◆ Exercise requirements:
Count the lines in the listing below that contain the string "This", and reply with that number alone.

(Records from a dataset)
::::

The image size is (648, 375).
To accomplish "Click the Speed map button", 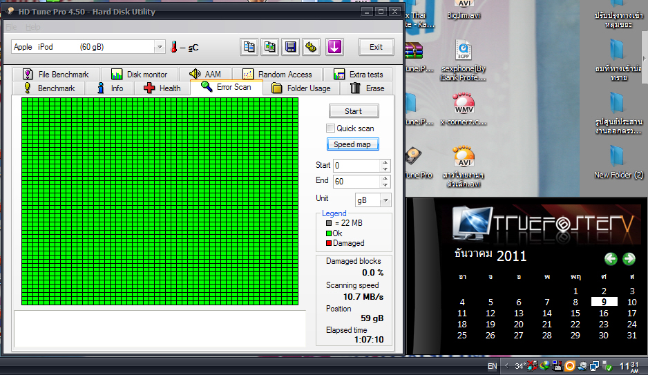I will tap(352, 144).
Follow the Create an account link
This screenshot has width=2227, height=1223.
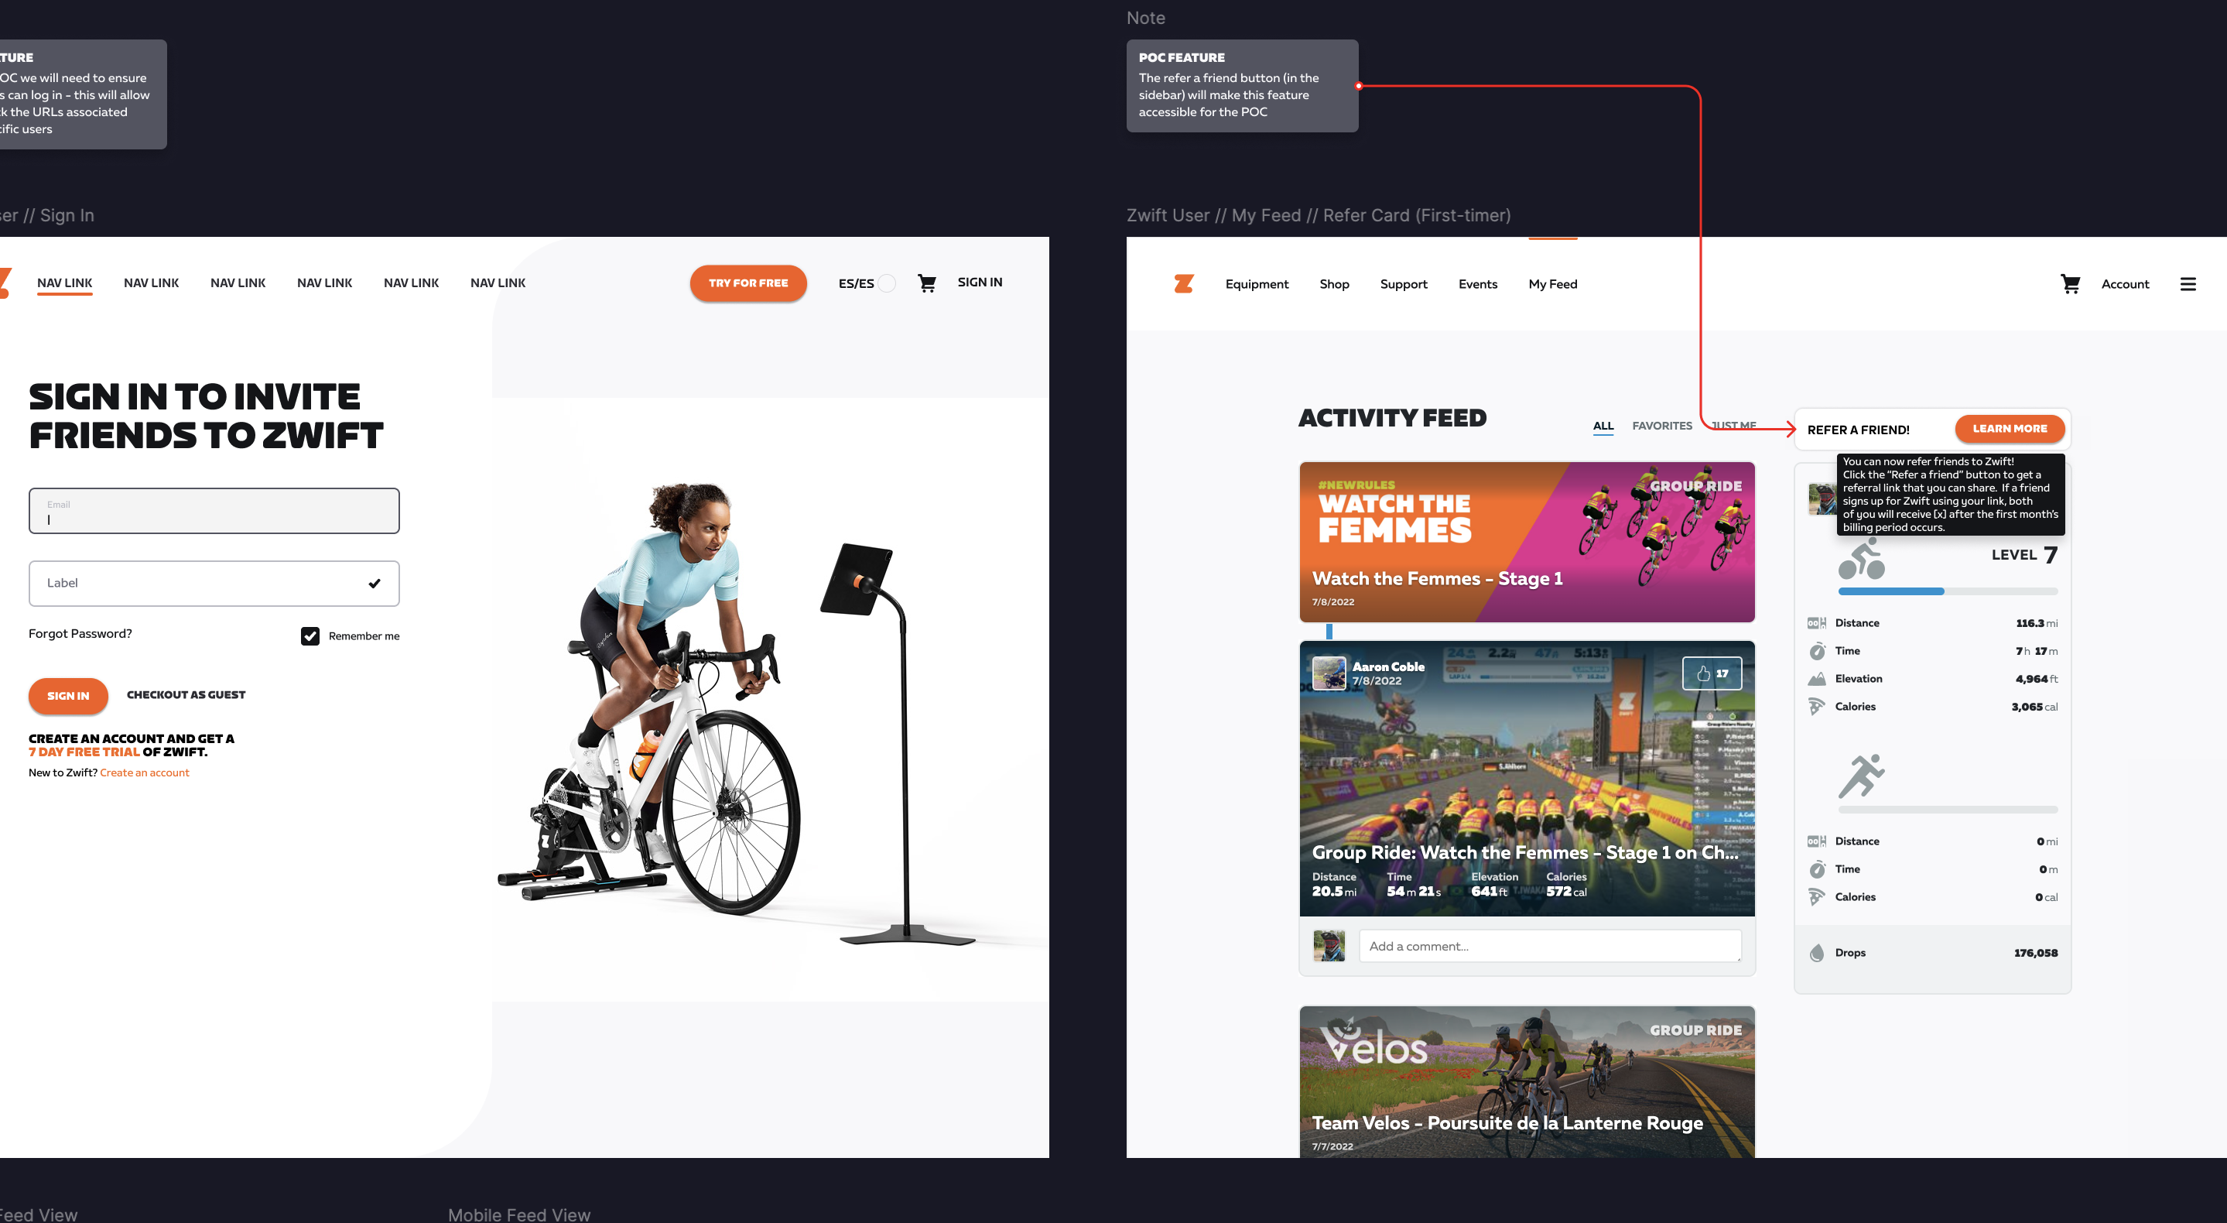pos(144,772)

::::

◆ Answer for the task:
1